Even though none of the brands has taken the step of terminating their contracts with Xiao yet, Olay and Crest, have removed the idol’s image completely from their e-commerce sites. So far, the weibo hashtag #BoycottXiaoZhan# has surpassed 360 million views.

“I am not going to use violence against violence. I will also not report your fans to the authorities. But I will definitely express my dissatisfaction against the ambassador these companies have hired to represent their brands,” one netizen thundered.

“Until you change your brand ambassador I will boycott your product,” another threatened. “Xiao Zhan and all his fans are extremely annoying. I will also urge those around me to boycott your company’s products. I hope the consumer brands know that Xiao Zhan’s fans have crossed the line.”

As a means of damage control, Xiao’s studio published a weibo post, apologising for the actions of his fans and urging them to “be more rational” in their support of their idol. However, many said it was too little too late. “The idol’s public image has gone from pop-culture sweetheart to a ‘low-brow’ celebrity with crazed fans in a matter of days,” reckoned Jing Daily. But even as public opinion was turning against them, Xiao’s supporters refused to admit to any wrongdoing.

Prior to this incident, the ‘fan economy’ has been a key growth engine, driving consumer spending in China. Xiao, with his legions of affluent female admirers, had become a darling among advertisers. He now endorses as many as 15 brands, ranging from Piaget to Xiaolu Tea. During the last Singles’ Day, Estée Lauder sold Rmb8.5 million ($1.2 million) of Xiao Zhan-themed products on its Tmall store in just one hour (he appeared in our ranking of China’s Top 30 KOLs; again see our website).

“Through their consumption and spending, fans yield so much influence that, in many ways, they are actively managing the careers of their idols… But as a result, the relationship between the fans and the celebrities has long gone beyond just the idol worship: fans have become the celebrities’ ‘strategic partners,’ so to speak, fully investing in their careers,” argued Tencent Entertainment (for our earliest mention of the staggering commercial potential of the fan culture, see WiC416 and our article on Tencent’s own show Produce 101 and the boost it gave to Unilever).

However, Xiao’s devoted fans may now have also sabotaged his ascent. “They can’t accept their idol’s portrayal in a piece of fiction so they used excessive cyberviolence to bully those people in that small circle.
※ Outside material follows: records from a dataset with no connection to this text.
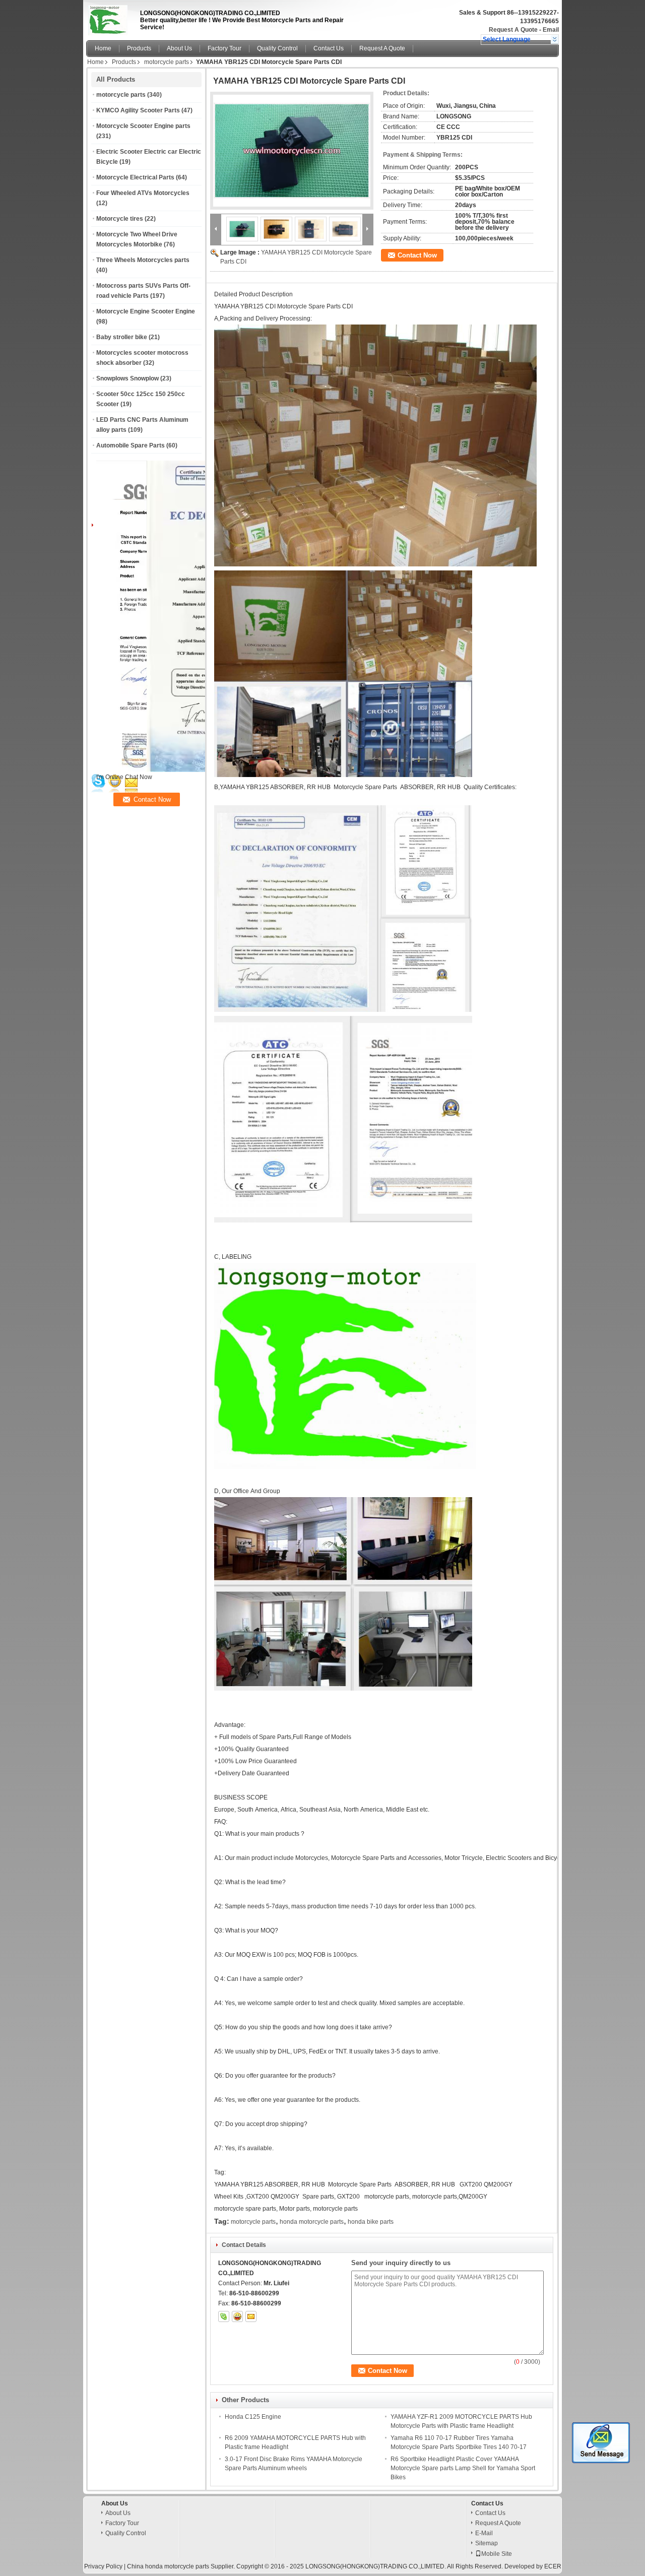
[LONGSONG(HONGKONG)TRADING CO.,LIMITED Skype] (223, 2316)
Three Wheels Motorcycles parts (142, 260)
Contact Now (417, 255)
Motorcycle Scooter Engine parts (143, 126)
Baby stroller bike (121, 337)
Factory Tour (224, 48)
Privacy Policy (103, 2566)
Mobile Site (496, 2553)
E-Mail (484, 2533)
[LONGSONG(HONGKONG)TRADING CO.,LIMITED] (554, 39)
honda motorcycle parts (312, 2221)
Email (551, 29)
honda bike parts (371, 2221)
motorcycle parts (166, 62)
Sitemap (486, 2543)
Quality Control (277, 48)
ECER (552, 2566)
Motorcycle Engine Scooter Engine (145, 311)
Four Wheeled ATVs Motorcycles (142, 193)
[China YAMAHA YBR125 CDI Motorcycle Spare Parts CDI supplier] (291, 151)
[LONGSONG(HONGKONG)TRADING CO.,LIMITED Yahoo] (237, 2316)
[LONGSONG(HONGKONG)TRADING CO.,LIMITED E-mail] (250, 2316)
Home (103, 48)
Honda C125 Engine (253, 2416)
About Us (179, 48)
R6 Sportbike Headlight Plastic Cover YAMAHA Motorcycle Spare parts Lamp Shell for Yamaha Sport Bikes (463, 2468)
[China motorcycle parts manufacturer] (110, 17)
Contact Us (328, 48)
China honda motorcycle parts (168, 2566)
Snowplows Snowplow (127, 378)
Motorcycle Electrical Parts (135, 177)
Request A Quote (513, 29)
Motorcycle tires (119, 218)
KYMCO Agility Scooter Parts (138, 110)
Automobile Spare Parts (130, 445)
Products (139, 48)
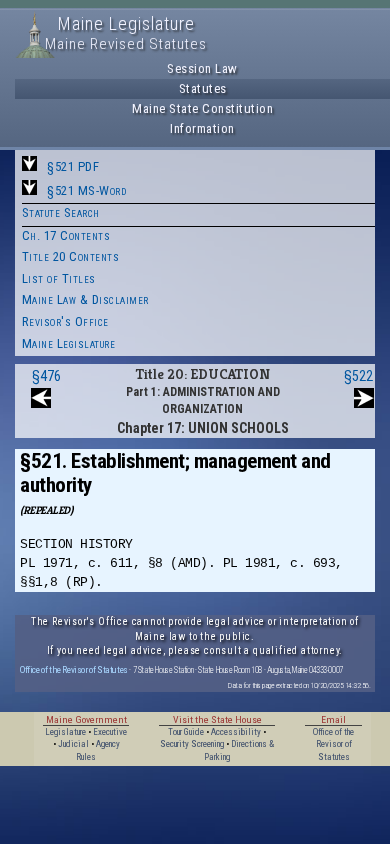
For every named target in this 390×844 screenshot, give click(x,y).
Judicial (73, 744)
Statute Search (61, 212)
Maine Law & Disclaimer (85, 299)
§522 (358, 376)
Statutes (203, 88)
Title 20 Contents (71, 256)
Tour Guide (186, 732)
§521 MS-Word (86, 190)
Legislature (65, 732)
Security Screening (192, 744)
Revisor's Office (65, 321)
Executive (110, 732)
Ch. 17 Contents (66, 235)
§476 (46, 376)
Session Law (202, 68)
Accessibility (236, 732)
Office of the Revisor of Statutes (74, 669)
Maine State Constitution (202, 108)
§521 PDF (73, 166)
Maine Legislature (69, 343)
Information (202, 128)
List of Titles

Now Xiao Zhan is forced to pay for their actions. It is without question that his career has hit rock bottom: his endorsements are being boycotted and all his works were poorly rated. But what can he do? He can only blame himself for not managing his fans better. Now he has to suffer all the consequences alone,” Xiqi Entertainment wrote.

“As the saying goes, fans are the reason for your success, they are also the reason for your demise,” Zhang Yi, chief executive of iiMedia told National Business Daily. “While existing advertisers can’t do much as contracts with the star were already in place, Xiao will have a much bigger problem when he seeks out subsequent endorsement deals,” Zhang warned. “Everyone will think about this incident before signing Xiao.”